> **Your task**:
Span requested from the data below: the line with "Given: Click the dark grade marker icon" through the line with "Task: Click 買付 for eMAXIS Slim 米国株式(S&P500)", both included. Give only these lines again, exactly, and leave every picture out.

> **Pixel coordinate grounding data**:
....
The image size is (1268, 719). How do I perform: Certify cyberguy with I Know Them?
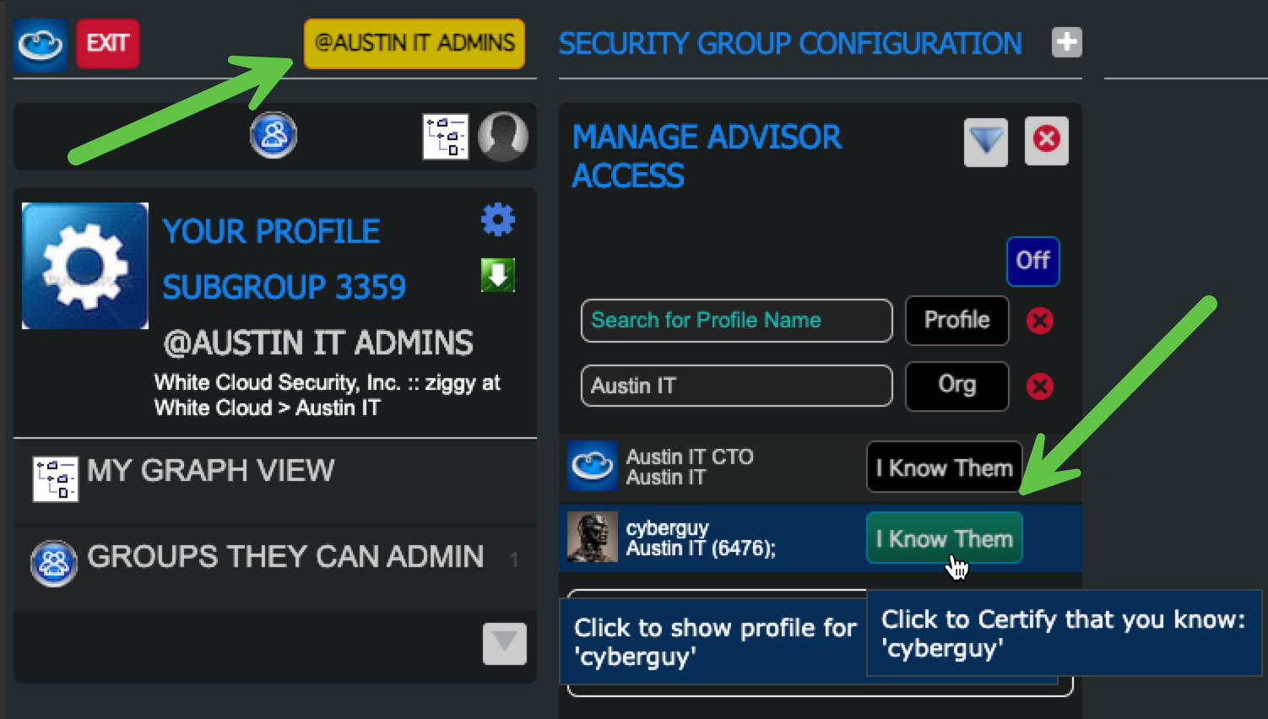point(944,538)
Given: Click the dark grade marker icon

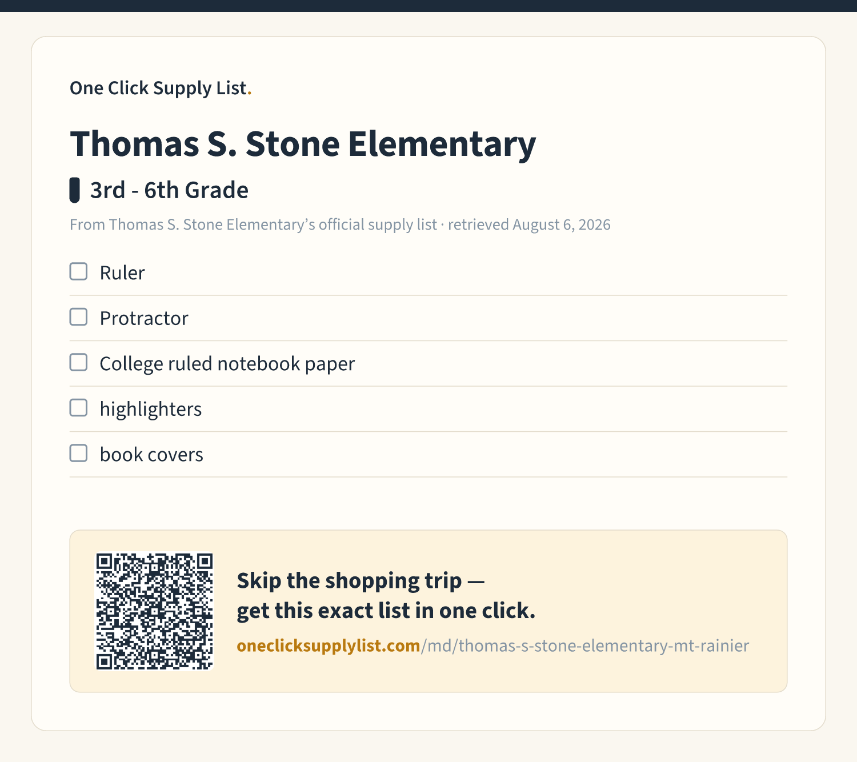Looking at the screenshot, I should 74,190.
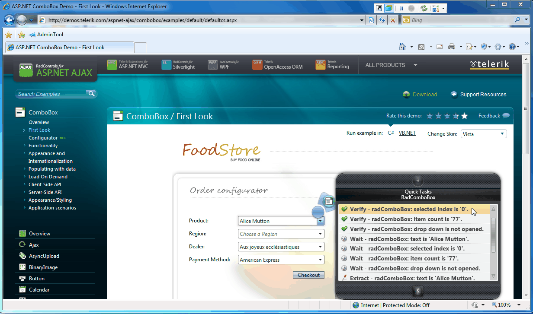Rate demo with the first star

click(430, 116)
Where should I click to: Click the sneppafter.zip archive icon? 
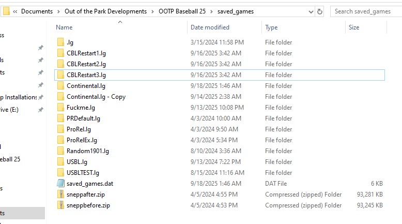(x=60, y=195)
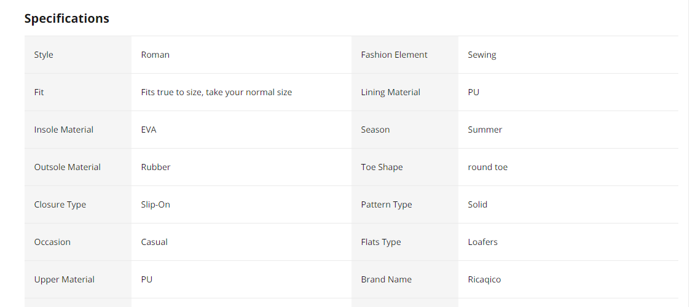
Task: Click the Upper Material label
Action: point(64,279)
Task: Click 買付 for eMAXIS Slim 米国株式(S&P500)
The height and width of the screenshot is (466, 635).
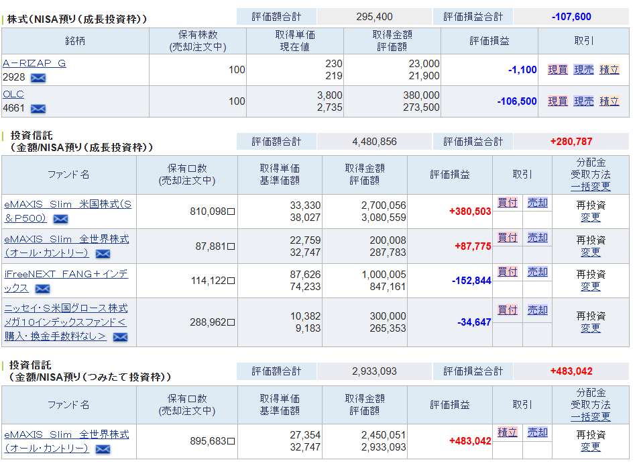Action: [x=508, y=203]
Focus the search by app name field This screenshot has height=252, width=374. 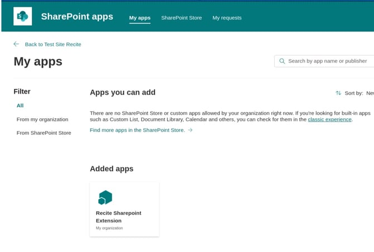tap(328, 61)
....
> **The completed task**:
Given: Click the dark grade marker icon

Looking at the screenshot, I should 74,190.
Rate demo with the first star

click(430, 116)
Where should I click to: Click the sneppafter.zip archive icon? 
(x=60, y=195)
Task: Click the Upper Material label
Action: point(64,279)
Task: Click 買付 for eMAXIS Slim 米国株式(S&P500)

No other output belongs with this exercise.